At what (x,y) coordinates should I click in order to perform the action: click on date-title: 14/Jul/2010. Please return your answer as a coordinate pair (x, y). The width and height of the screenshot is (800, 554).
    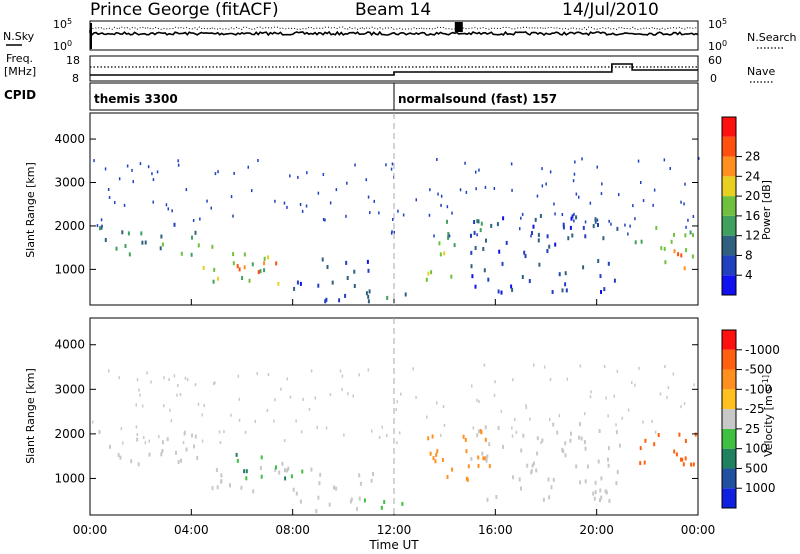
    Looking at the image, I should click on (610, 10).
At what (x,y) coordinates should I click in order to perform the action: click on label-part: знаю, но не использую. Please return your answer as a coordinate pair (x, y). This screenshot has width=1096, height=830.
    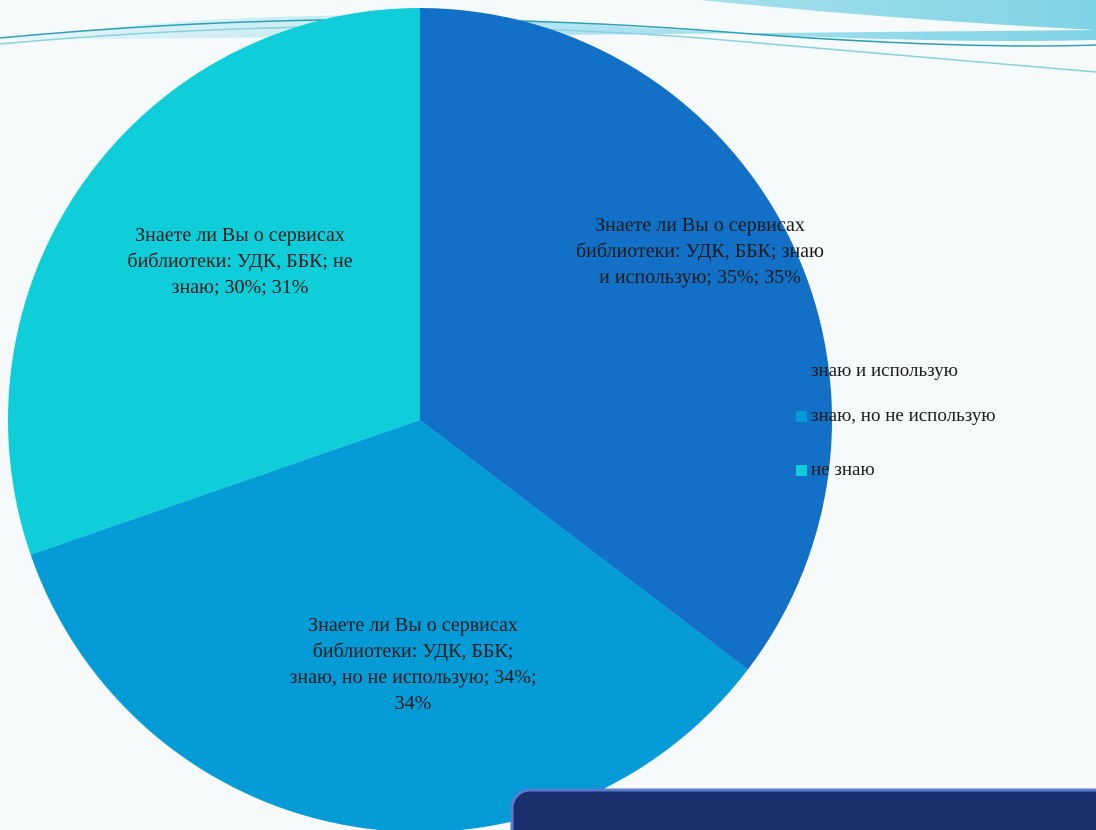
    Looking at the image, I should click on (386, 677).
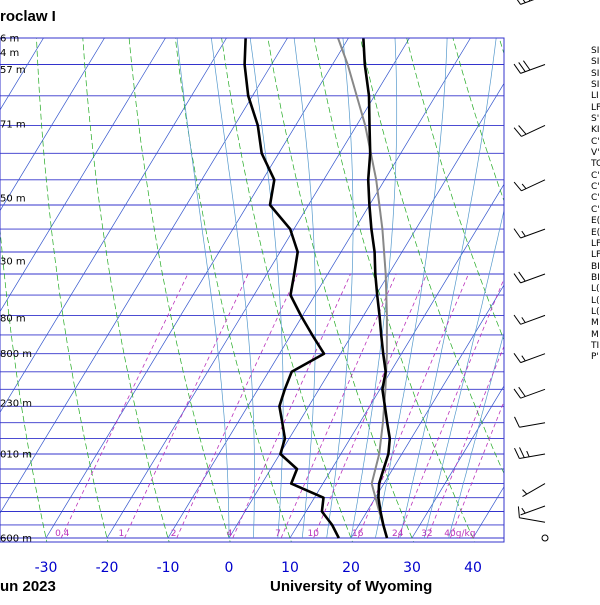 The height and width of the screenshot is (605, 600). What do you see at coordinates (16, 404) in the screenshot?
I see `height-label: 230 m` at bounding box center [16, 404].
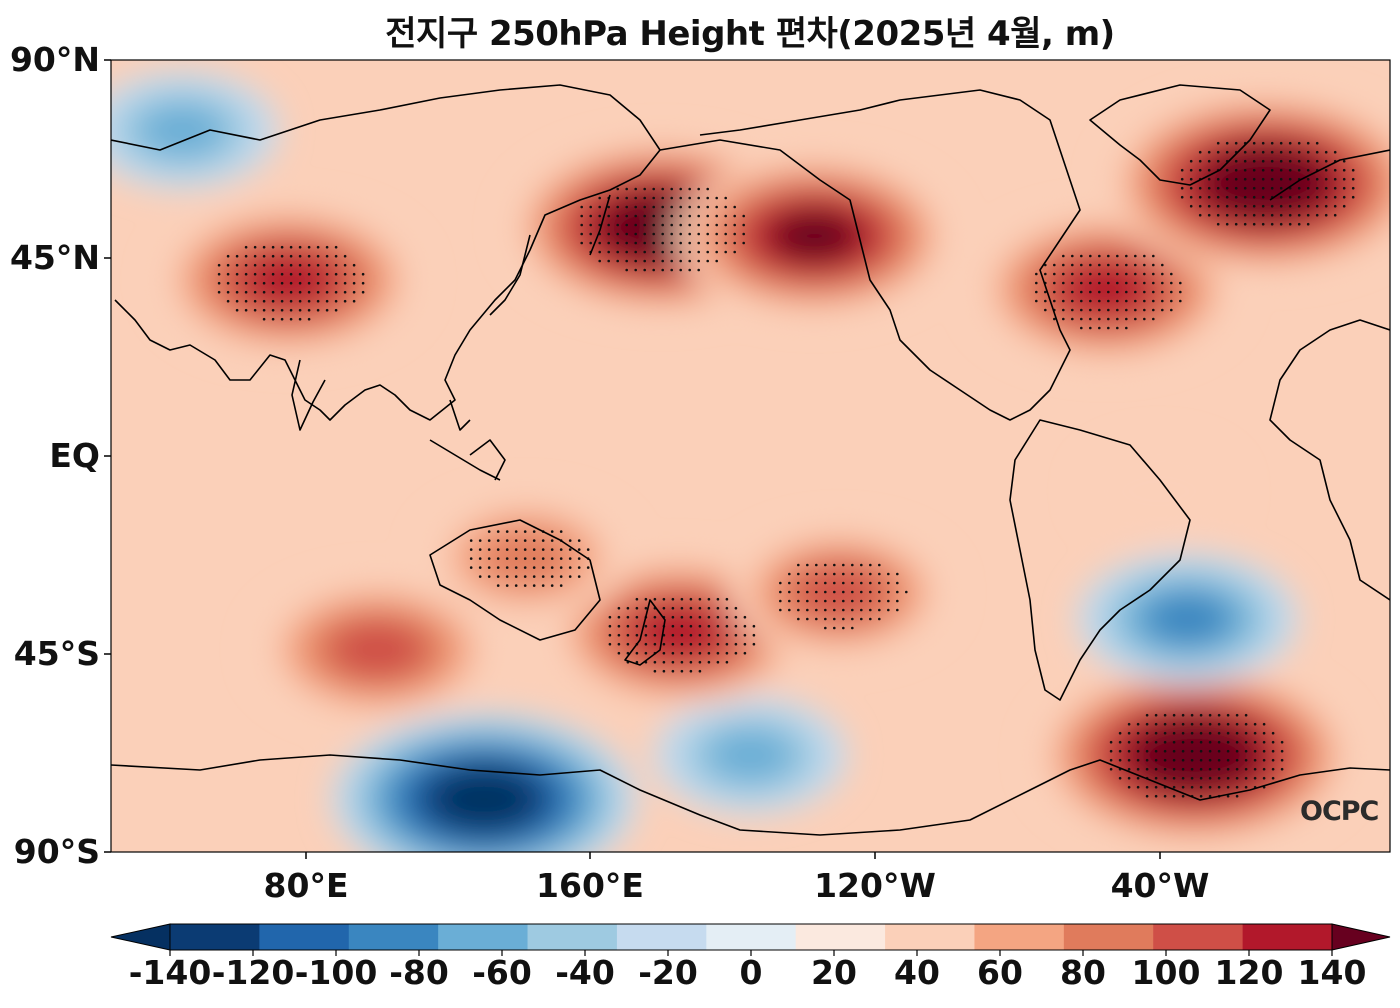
---
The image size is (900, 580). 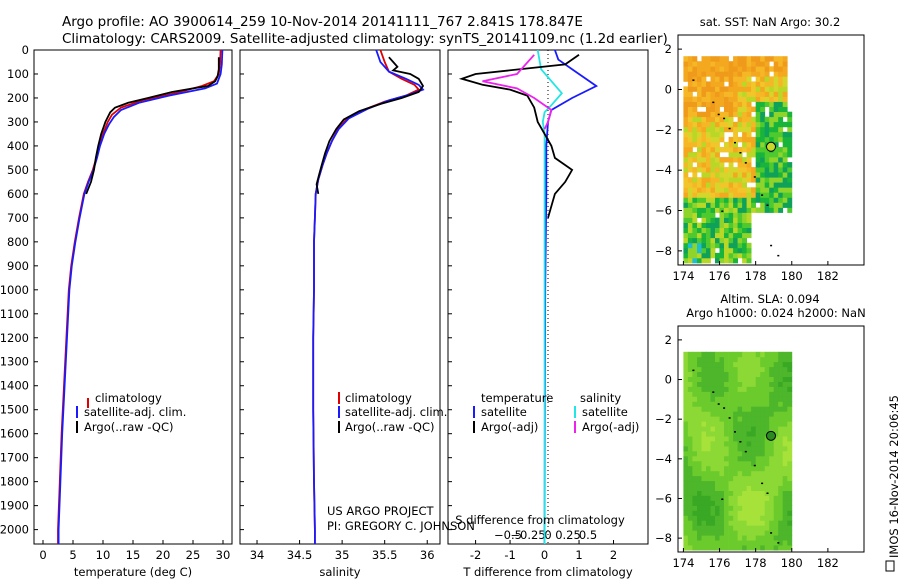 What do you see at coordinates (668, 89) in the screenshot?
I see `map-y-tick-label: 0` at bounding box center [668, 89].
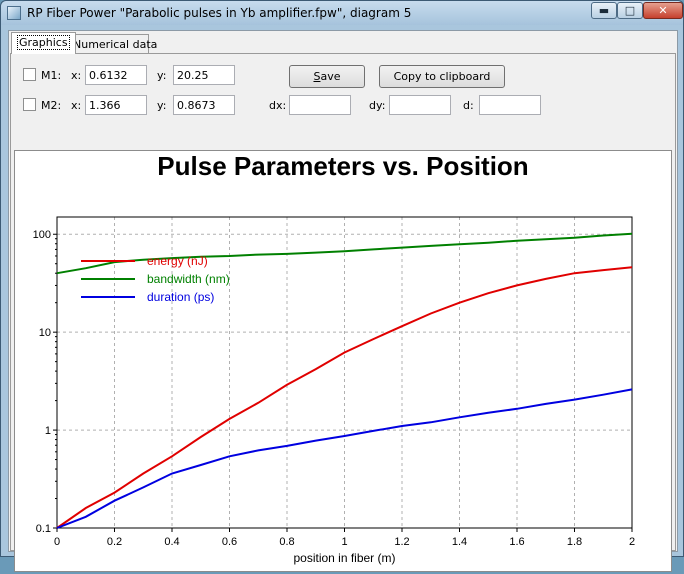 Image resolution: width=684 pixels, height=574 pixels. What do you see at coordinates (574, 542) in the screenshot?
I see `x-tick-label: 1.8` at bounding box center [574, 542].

▸ **What you are asked to do**
In the data above, take the part that opens with the line containing "has width=1096, height=830." and closes with the line containing "center [16, 404].". Rewrite it with "coordinate pair" renamed to "point", keep everything else the same, and leave the pictures out.

▸ **Final answer**
At what (x,y) coordinates should I click in order to perform the action: click on label-part: знаю, но не использую. Please return your answer as a point (x, y). This screenshot has width=1096, height=830.
    Looking at the image, I should click on (386, 677).
 The height and width of the screenshot is (605, 600). What do you see at coordinates (16, 404) in the screenshot?
I see `height-label: 230 m` at bounding box center [16, 404].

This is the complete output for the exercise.